Palabras clave: ecología de bosque, dinámica de ecosistemas, regeneración de bosques, vegetación remanente, diversidad de árboles tropicales.



Seasonally dry tropical forests (STDFs) are increasingly being recognized for their global presence, ecological diversity, and socio-economic significance (de Albuquerque et al. 2012). At the same time, these ecosystems are considered among the most threatened in the world (Apgaua et al. 2014b). In South America for example, the principal threat to STDFs is agricultural activities, because areas where SDTF occurs have fertile soils, and are typically cultivated intensively for a number of years and subsequently abandoned due to reduced productivity. This has led to fragmentation of SDTF in many areas and to a growing extent of SDTFs in a state of regeneration or succession (Chazdon 2003, Coelho et al. 2016).

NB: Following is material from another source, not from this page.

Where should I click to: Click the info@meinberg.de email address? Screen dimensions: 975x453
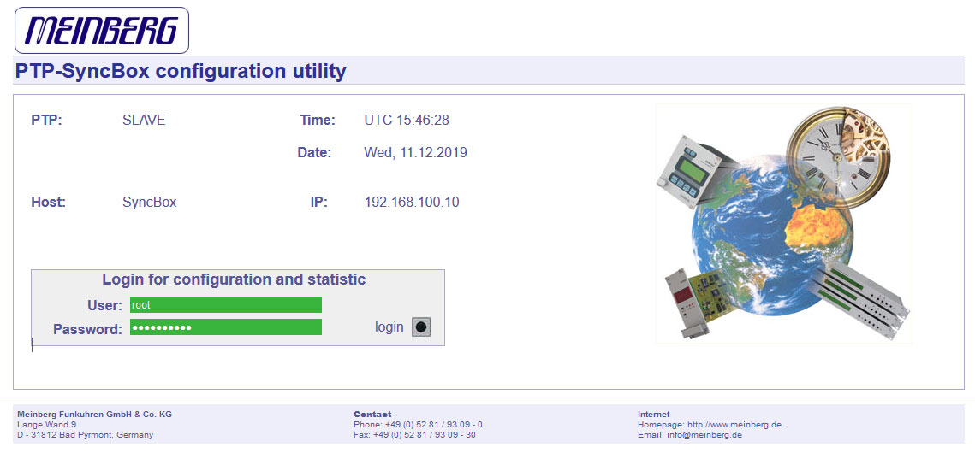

The process of forest regeneration typically involves changes in floristics and structural dynamics (Chazdon 2003, Coelho et al. 2016). An area with post-disturbance tree regeneration is characterized by high stem abundance and basal area turnover rates, followed by a reduction in the number of individuals and increased biomass at late successional stages (Werneck and Franceschinelli 2004, Machado and Oliveira-Filho 2010). However, anthropogenic activities can affect these natural processes and thereby influence forest successional trajectories, resulting in very different ecosystems from those that previously existed (Lebrija-Trejos et al. 2010).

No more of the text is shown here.